*** PROVIDED ENTRIES Section Begins ***

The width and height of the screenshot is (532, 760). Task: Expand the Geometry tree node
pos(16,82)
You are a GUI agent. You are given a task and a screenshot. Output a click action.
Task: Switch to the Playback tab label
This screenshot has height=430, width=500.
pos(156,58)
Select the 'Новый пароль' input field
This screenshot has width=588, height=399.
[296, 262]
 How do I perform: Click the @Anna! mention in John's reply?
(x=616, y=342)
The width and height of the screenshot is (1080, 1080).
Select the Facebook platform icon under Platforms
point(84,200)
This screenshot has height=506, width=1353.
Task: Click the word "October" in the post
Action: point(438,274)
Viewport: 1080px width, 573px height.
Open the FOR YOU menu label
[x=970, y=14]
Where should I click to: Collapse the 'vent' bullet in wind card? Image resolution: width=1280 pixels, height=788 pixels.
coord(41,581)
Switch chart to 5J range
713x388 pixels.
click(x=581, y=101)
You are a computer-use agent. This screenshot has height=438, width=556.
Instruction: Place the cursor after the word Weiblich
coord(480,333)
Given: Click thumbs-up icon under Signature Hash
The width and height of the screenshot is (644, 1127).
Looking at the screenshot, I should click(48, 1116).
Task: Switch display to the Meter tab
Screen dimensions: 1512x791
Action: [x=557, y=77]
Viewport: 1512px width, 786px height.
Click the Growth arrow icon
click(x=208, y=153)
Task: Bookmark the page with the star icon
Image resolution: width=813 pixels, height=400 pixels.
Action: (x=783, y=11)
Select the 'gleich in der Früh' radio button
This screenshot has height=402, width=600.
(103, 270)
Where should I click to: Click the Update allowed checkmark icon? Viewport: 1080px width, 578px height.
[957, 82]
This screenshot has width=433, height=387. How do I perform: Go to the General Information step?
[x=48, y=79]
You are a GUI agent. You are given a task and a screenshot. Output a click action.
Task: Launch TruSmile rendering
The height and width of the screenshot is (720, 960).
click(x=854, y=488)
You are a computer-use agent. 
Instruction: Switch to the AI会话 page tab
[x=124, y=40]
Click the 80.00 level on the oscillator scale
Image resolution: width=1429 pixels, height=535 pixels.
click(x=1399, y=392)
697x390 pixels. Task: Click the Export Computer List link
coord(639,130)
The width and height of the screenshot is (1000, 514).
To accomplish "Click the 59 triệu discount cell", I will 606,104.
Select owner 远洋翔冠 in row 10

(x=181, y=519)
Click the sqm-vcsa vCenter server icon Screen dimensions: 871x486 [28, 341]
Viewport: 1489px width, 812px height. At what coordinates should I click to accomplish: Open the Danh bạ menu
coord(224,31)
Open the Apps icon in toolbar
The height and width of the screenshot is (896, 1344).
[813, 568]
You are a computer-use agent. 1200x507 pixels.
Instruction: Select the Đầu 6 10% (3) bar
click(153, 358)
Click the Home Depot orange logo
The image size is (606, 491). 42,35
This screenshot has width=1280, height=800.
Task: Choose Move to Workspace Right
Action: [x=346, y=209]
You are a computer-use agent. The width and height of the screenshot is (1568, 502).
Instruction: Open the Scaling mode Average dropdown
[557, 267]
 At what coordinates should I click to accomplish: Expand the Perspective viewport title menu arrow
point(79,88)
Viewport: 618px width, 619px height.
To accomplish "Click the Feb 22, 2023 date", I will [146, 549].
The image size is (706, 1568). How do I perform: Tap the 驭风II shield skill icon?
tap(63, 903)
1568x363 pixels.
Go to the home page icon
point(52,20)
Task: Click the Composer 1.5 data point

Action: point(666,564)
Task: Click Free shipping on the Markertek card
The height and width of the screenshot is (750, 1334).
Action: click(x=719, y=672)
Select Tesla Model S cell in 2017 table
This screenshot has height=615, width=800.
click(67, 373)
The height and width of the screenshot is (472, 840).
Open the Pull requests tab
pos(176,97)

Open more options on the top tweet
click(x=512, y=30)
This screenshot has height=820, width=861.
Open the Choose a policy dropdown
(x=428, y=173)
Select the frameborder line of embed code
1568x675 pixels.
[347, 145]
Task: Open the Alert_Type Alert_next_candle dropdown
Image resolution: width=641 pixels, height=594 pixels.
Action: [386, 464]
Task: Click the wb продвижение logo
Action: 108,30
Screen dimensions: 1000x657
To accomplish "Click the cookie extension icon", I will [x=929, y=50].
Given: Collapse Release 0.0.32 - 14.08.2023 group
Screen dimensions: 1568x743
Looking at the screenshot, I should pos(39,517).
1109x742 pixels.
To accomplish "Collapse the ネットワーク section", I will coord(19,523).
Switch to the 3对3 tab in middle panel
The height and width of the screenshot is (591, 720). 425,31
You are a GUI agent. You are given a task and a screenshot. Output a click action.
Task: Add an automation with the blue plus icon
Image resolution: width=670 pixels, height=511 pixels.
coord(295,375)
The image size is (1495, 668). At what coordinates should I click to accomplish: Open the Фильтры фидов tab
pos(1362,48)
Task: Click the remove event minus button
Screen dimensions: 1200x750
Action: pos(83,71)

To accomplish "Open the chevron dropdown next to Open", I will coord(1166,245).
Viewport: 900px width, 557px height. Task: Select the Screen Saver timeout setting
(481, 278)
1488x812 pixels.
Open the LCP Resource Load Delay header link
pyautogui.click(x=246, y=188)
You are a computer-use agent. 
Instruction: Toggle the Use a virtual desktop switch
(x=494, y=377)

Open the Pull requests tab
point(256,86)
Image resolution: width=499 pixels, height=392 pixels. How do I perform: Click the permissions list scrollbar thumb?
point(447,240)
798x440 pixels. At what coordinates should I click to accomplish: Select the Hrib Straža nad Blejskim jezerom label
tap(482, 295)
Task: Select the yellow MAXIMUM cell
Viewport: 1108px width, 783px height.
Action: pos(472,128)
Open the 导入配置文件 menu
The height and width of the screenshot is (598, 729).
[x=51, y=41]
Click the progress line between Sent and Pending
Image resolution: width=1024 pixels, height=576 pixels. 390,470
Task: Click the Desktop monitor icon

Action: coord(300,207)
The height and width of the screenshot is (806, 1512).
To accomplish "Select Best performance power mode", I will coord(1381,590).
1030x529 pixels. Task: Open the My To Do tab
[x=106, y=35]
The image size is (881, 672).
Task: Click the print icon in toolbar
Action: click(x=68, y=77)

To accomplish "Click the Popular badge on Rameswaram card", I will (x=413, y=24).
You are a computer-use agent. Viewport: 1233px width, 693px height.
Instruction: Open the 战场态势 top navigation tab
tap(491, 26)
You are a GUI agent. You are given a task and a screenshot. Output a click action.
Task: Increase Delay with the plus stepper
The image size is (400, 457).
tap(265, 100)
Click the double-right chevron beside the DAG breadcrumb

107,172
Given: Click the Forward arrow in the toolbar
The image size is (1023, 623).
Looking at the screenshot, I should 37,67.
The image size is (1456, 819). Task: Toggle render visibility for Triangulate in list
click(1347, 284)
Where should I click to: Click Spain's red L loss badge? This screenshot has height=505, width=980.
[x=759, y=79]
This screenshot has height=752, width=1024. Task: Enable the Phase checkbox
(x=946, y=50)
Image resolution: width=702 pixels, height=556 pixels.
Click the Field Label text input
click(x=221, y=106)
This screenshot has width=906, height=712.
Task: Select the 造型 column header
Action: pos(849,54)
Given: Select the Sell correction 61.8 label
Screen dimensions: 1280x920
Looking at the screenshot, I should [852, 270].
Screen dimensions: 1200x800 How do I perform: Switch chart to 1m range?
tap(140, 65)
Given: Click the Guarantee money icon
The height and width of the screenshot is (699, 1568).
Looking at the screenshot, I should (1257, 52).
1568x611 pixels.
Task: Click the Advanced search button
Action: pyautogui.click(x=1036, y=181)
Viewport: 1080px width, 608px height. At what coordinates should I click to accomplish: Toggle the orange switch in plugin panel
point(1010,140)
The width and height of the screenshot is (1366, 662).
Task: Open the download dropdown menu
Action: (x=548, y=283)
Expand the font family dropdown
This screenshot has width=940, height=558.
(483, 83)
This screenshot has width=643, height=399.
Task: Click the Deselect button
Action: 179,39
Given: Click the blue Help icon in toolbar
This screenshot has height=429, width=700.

*** PROVIDED ENTRIES Section Ends ***

• THE PROBLEM: In the entries above, please find the line with "Image resolution: width=670" and the line with "Given: Click the Forward arrow in the toolbar", then write out exactly those two lines and every line between them, and nothing more.

• ANSWER TO THE PROBLEM:
Image resolution: width=670 pixels, height=511 pixels.
coord(295,375)
The image size is (1495, 668). At what coordinates should I click to accomplish: Open the Фильтры фидов tab
pos(1362,48)
Task: Click the remove event minus button
Screen dimensions: 1200x750
Action: pos(83,71)

To accomplish "Open the chevron dropdown next to Open", I will coord(1166,245).
Viewport: 900px width, 557px height. Task: Select the Screen Saver timeout setting
(481, 278)
1488x812 pixels.
Open the LCP Resource Load Delay header link
pyautogui.click(x=246, y=188)
You are a computer-use agent. 
Instruction: Toggle the Use a virtual desktop switch
(x=494, y=377)

Open the Pull requests tab
point(256,86)
Image resolution: width=499 pixels, height=392 pixels. How do I perform: Click the permissions list scrollbar thumb?
point(447,240)
798x440 pixels. At what coordinates should I click to accomplish: Select the Hrib Straža nad Blejskim jezerom label
tap(482, 295)
Task: Select the yellow MAXIMUM cell
Viewport: 1108px width, 783px height.
Action: pos(472,128)
Open the 导入配置文件 menu
The height and width of the screenshot is (598, 729).
[x=51, y=41]
Click the progress line between Sent and Pending
Image resolution: width=1024 pixels, height=576 pixels. 390,470
Task: Click the Desktop monitor icon

Action: coord(300,207)
The height and width of the screenshot is (806, 1512).
To accomplish "Select Best performance power mode", I will coord(1381,590).
1030x529 pixels. Task: Open the My To Do tab
[x=106, y=35]
The image size is (881, 672).
Task: Click the print icon in toolbar
Action: click(x=68, y=77)

To accomplish "Click the Popular badge on Rameswaram card", I will (x=413, y=24).
You are a computer-use agent. Viewport: 1233px width, 693px height.
Instruction: Open the 战场态势 top navigation tab
tap(491, 26)
You are a GUI agent. You are given a task and a screenshot. Output a click action.
Task: Increase Delay with the plus stepper
The image size is (400, 457).
tap(265, 100)
Click the double-right chevron beside the DAG breadcrumb

107,172
Given: Click the Forward arrow in the toolbar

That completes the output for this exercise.